[Saved data entries]
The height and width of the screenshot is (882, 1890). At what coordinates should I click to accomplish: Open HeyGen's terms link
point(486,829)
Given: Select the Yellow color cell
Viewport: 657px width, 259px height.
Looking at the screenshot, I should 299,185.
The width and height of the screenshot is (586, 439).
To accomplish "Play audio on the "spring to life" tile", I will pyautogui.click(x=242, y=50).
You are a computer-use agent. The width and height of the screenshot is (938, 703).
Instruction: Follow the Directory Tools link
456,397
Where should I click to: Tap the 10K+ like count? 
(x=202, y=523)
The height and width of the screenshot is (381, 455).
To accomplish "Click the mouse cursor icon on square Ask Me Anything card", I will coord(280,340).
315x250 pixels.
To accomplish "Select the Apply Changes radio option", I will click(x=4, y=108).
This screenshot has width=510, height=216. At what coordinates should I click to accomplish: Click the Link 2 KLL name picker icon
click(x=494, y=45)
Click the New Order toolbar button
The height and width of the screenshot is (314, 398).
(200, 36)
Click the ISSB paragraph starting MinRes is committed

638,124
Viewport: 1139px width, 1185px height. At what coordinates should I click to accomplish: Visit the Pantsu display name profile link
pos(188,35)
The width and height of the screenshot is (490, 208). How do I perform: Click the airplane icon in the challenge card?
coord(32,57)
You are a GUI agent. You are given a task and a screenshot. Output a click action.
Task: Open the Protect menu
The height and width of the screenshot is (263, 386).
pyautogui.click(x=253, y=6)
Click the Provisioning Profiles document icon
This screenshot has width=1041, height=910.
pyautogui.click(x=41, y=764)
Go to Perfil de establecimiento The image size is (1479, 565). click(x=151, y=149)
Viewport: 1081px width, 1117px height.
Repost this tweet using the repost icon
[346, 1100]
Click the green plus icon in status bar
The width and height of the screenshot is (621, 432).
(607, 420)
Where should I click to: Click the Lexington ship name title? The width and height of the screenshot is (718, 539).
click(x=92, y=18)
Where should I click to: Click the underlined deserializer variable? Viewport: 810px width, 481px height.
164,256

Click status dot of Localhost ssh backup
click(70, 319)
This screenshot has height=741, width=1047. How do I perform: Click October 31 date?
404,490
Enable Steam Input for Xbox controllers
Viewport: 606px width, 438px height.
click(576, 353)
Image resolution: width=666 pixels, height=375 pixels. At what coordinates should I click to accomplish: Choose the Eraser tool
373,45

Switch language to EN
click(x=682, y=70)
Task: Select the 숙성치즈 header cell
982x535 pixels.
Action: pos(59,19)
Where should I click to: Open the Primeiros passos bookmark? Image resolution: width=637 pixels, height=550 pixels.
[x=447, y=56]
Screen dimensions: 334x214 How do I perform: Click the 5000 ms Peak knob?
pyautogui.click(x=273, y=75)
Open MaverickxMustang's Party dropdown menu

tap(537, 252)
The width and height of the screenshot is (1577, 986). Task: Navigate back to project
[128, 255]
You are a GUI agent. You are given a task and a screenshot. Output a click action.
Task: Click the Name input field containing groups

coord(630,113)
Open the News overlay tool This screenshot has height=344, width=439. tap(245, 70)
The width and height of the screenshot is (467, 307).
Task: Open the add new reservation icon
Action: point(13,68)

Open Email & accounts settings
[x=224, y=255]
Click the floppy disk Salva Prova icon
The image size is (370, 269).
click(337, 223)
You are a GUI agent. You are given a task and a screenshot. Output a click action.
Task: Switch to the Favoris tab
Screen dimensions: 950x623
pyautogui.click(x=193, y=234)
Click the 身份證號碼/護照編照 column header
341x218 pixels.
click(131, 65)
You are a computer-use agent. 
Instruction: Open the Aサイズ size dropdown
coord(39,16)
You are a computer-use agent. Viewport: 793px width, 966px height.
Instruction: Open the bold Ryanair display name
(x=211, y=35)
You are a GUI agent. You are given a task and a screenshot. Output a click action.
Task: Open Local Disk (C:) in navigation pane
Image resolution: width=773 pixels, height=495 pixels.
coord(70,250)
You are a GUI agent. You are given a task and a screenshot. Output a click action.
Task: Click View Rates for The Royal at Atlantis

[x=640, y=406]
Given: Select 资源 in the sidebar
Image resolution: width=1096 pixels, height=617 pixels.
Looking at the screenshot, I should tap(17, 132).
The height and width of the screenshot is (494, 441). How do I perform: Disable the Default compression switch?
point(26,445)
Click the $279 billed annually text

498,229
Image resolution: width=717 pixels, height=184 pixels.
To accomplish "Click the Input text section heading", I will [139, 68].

__The task__.
Please transcribe exactly the lines above from the line that has "Task: Open Local Disk (C:) in navigation pane" up to and including the line that has "Image resolution: width=717"; no other line belongs in the answer.

__Solved problem__.
Task: Open Local Disk (C:) in navigation pane
Image resolution: width=773 pixels, height=495 pixels.
coord(70,250)
You are a GUI agent. You are given a task and a screenshot. Output a click action.
Task: Click View Rates for The Royal at Atlantis

[x=640, y=406]
Given: Select 资源 in the sidebar
Image resolution: width=1096 pixels, height=617 pixels.
Looking at the screenshot, I should tap(17, 132).
The height and width of the screenshot is (494, 441). How do I perform: Disable the Default compression switch?
point(26,445)
Click the $279 billed annually text

498,229
Image resolution: width=717 pixels, height=184 pixels.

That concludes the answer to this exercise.